The object of that little experiment was to see if I couldn’t create a 360-degree panorama in Google Earth. The answer was yes, with an additional unexpected use for the georeferenced photos on Flickr — you can turn them into placemarks and position them in front of the panorama, in effect creating clickable hotspots usable from within Google Earth’s PhotoOverlay view.
Here’s the resulting file. Double-click on the “Kom Firin 360” item to enter the PhotoOverlay viewing mode (give it some time to download the tiles, poor server). Notice how the placemarks float in front of the overlay but disappear as you zoom in. You can click on a placemark to see the popup containing a thumbnail of the photo, which links through to the corresponding URL on Flickr.

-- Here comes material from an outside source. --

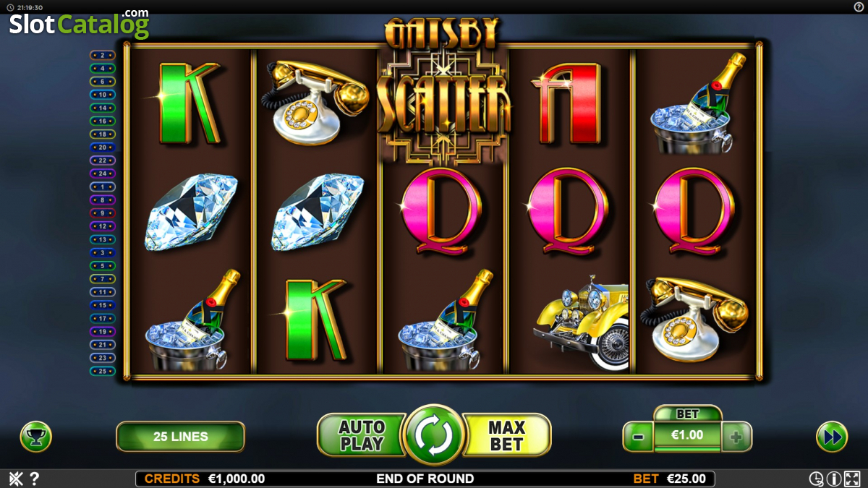
Task: Open the info icon in bottom bar
Action: (x=834, y=479)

Here’s how to make your own:
Turning the set of georeferenced images from Kom Firin on Flickr into a KML file was easy. I used Adam Franco’s excellent Flickr set to KML converter.
Then I set to work on the panorama. I used DoubleTake for the Mac, which imports a whole series of partial panorama images and does a remarkable job guessing how to match and stitch them. Perfectionists can spend hours fine-tuning, but luckily I am from the “good-enough” school of editing in this regard.
(Some tips: While stitching the images manually, I set the program to 360-degree mode, but when it was time to export a big jpeg image, I turned that off and cropped manually — it just results in fewer hassles.)
The exported jpeg image (weighing in at 27MB) was then processed by CASA’s most excellent Java app PhotoOverlay Creator. I ran it in Windows on my Mac. The result is a folder containing hundreds of small jpeg files, comprising a “pyramid” of progressively more detailed images that get loaded only when you zoom in on a part of the image. These were then uploaded to Ogle Earth’s web server.
I did some tweaking on the KML file produced by PhotoOverlay Creator, however. Fortunately, it is easy to have it open in a text editor, make changes and then choose “revert” on the file in Google Earth, which in effect refreshes it. Using the opacity slider, I was able to have the horizon in the panorama match the horizon in Google Earth (by playing with <bottomFov> and <topFov>). I also played with the radius of the panorama (using <near>) so that a number of nearby georeferenced placemarks would be inside its circumference.
(Tip: Because I had lowered the field of view in order to match the horizons, I had to raise the camera’s height to avoid the panorama being cut off at the bottom when zoomed out.)
(Another tip: You can control the direction of the panorama by changing the camera’s <heading> value. Luckily for the imagery I took, there are some very distinct landmarks nearby (the tree, the magazine, the lake) visible on Google Earth’s base imagery, so it was easy to precisely position the view.)
Then came the fun part. It turns out that placemarks near the camera are visible when you are in PhotoOverlay viewing mode. If — as is the case with the KML produced by Adam Franco’s Flickr to KML converter — the KML contains placemarks with photos as icons and in the popups, then you can position these in front of the panorama as clickable hotspots, merely by adjusting their height.
This part is a bit fidgety, but not as fidgety as you might think. It is quite easy to get a good correlation between the view in the panorama, the view on Google Earth’s base imagery, and the georeferenced images from Flickr.
The result, I think, gives a pretty good indication of what it’s like to be at an archaeological excavation in the Nile Delta, with plenty of opportunity for storytelling via placemarks.
[Update 21:53 UTC: Thanks for Ben Hagemark (who’s worked with the Gigapan and Gigapxl default layers in Google Earth) for pointing out two further possible enhancements to the final file: You can link to the PhotoOverlay view directly by adding an id to the PhotoOverlay tag (e.g. id=”kom_firin_360″) and then linking to it in the description for the popup balloon, like so: <a href=”#kom_firin_360″>Fly into this panorama.</a>. Another improvement is to link the balloon of each photo to the next. We’ve seen this in Google Earth’s newest default layers, and here is how to do it: give each placemark a different id, for example id=”photo1″, then in the description of each balloon, link to the id of the next placemark, like so so: <a href=”#photo2;balloon”>Next photo</a>. Technical note: Make sure to wrap the description text inside a <![CDATA[…]]> tag to avoid syntax errors.]